The electricity grid was designed originally to facilitate the flow of electrical energy towards the customer, and this was the traditional function of a distributed network operator (DNO) which is NIE Networks in its current form. In the consultation, NIE Networks have recognised that they need to evolve into a more active role in network control and management. They have recognised that they need to evolve from a DNO to a DSO (distribution system operator). A DSO securely operates and develops an active electricity distribution system comprising of network, demand, generation and other flexible distributed energy resources (DERs), and crucially enables customers to be both producers and consumers.
The consultation set out the transition process for NIE Networks. Grid congestion would be managed through energy storage, demand side response and peer-to-peer energy trading. NIE Networks are adopting a “least regrets” approach to the evolution from DNO to DSO, which means that they can “evolve their current systems and processes as opposed to investing in wholesale changes”. In other words, this approach will defer traditional reinforcement and does not do away with it altogether.
Whilst the UFU acknowledge that NIE Networks have recognised that smart solutions can be introduced in the management of the grid, longer term, a radical new direction is needed in terms of the grid infrastructure development.
The Faraday Grid (grid system architecture that delivers power from anywhere to anyone across the grid) may provide such a revolutionary option through their exchanger technology hardware. It is a drop-in ‘plug and play’ device located at any network connection point that dynamically balances and smooths two-way power flow from highly volatile inputs across the energy system.
The Faraday Exchanger is complementary to both existing distribution networks and other technologies, improving performance and efficiency whilst being significantly cheaper than the sum of the technologies it replaces.
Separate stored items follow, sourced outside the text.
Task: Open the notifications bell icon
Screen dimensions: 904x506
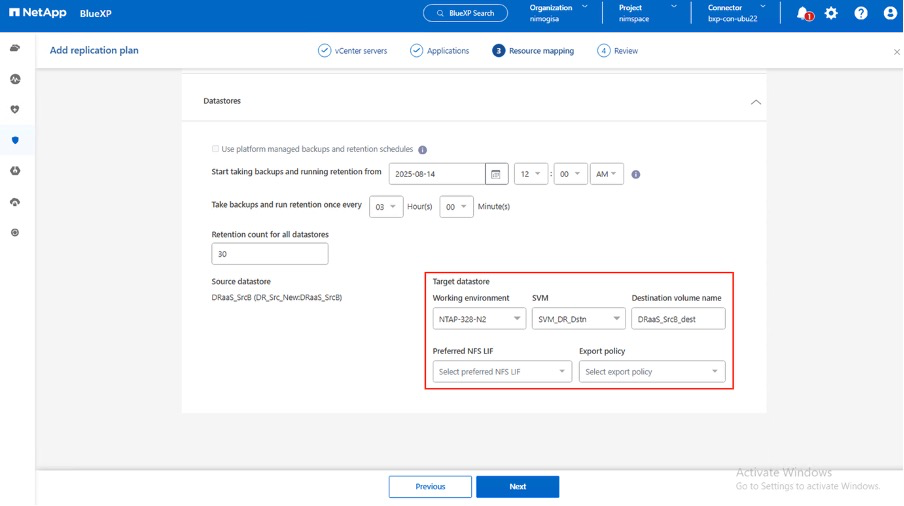Action: (x=803, y=13)

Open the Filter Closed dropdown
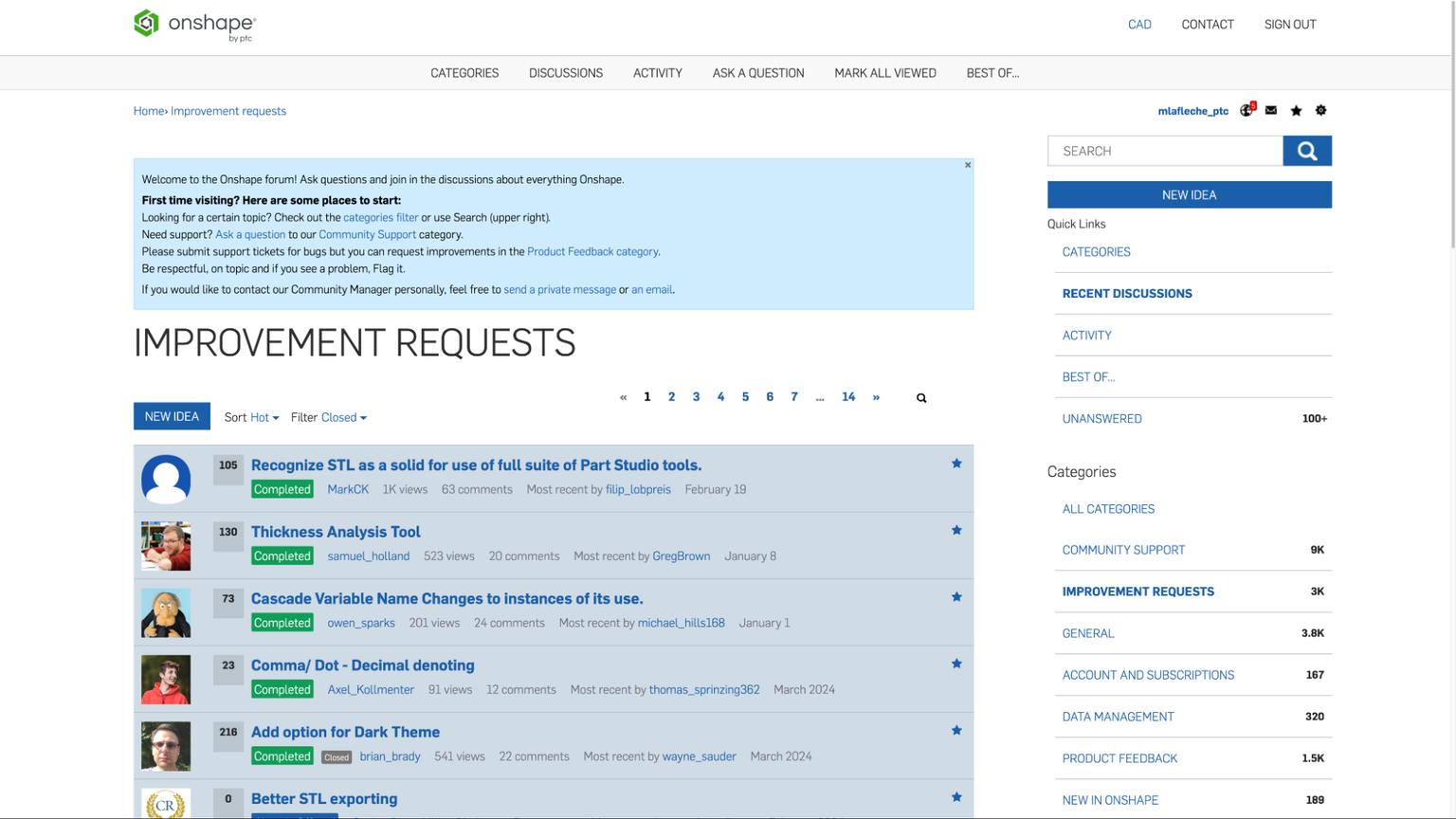click(x=341, y=417)
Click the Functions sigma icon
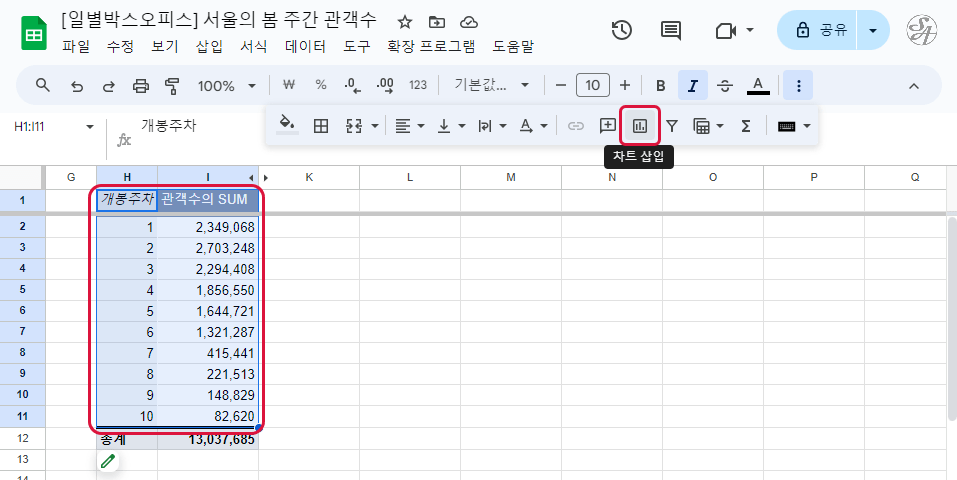Viewport: 957px width, 480px height. (746, 126)
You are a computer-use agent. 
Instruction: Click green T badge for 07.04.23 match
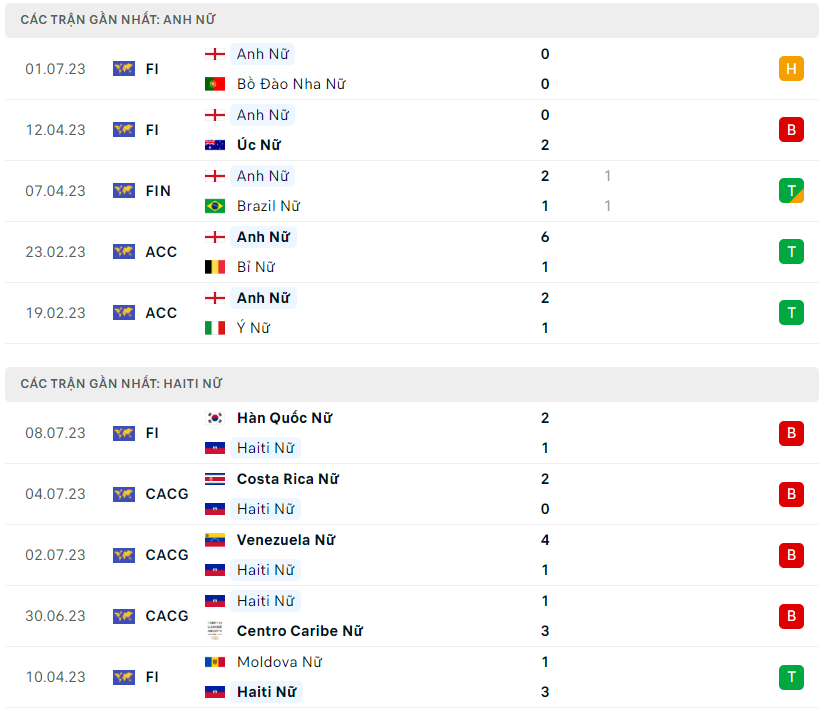(791, 191)
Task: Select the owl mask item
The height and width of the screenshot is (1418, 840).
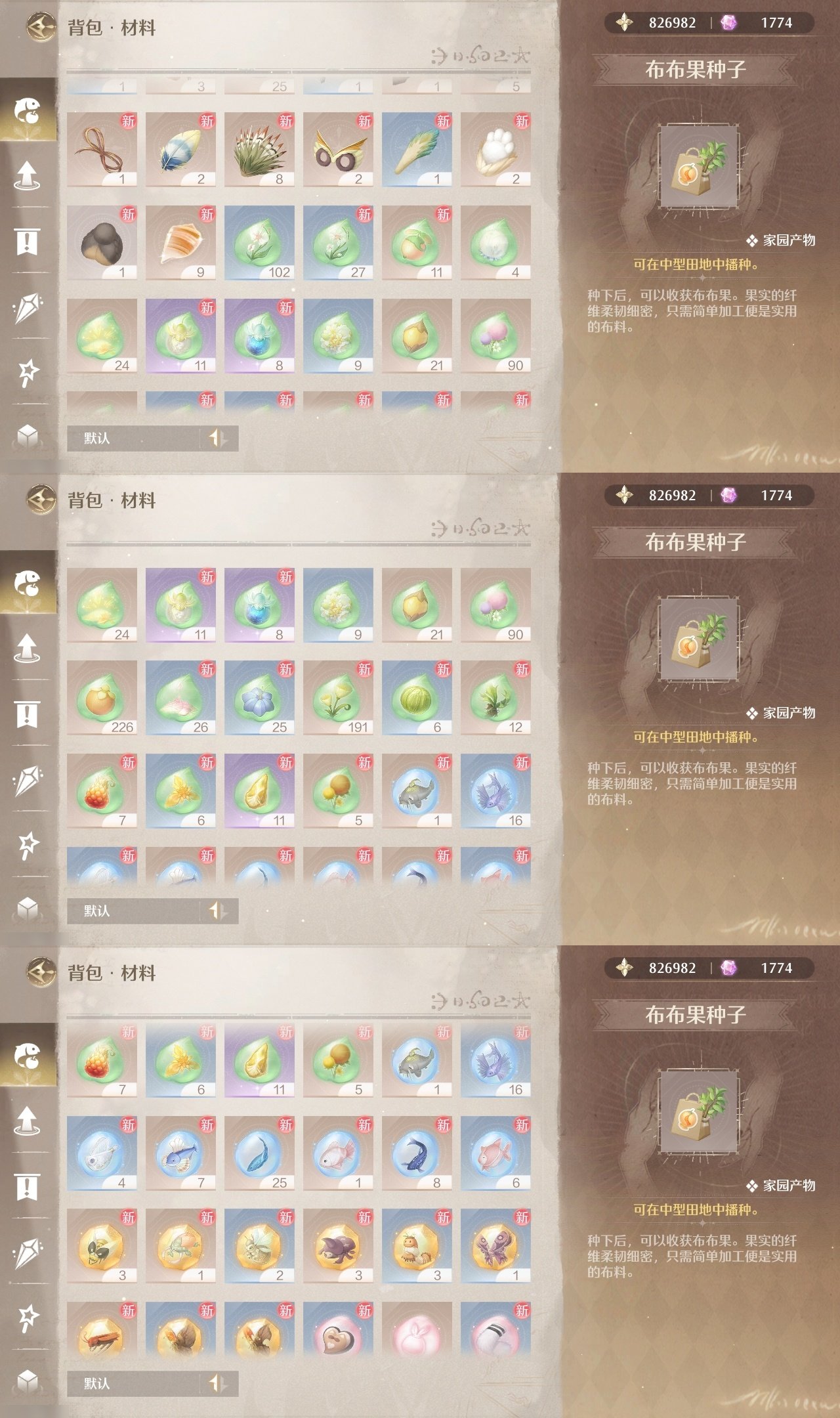Action: (x=338, y=150)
Crucially, it has been proven to allow higher proportions of renewables onto the grid, with no costly infrastructural changes and no detriment to the stability of the network.
Much secrecy has shrouded the Faraday Grid, but their CEO has likened the technology to an internet router that adjusts power flows instead of data traffic. The exchangers are intended to work together to cut grid losses by up to 15% and will be sold to electricity network operators as a replacement for traditional transformers.
UK Power Networks have embarked upon an independent trial of the system and are due to report back on their findings. Although it is also worth pointing out that the University of Strathclyde have conducted positive tests on the system. Whilst the UFU are not endorsing this specific technology, we do know that the current grid infrastructure is out of date, and solutions such as that offered by Faraday could deliver alternative and longer-term grid access.
NIE Networks must be praised for their ambitious evolutionary path. However, as we set out in our response to the Call for Evidence, there is a need for a more radical approach in the long term. Judging by innovative companies such as Faraday Grid, there may be a more revolutionary solution available which does not involve wholesale regulatory changes to the way the grid is designed.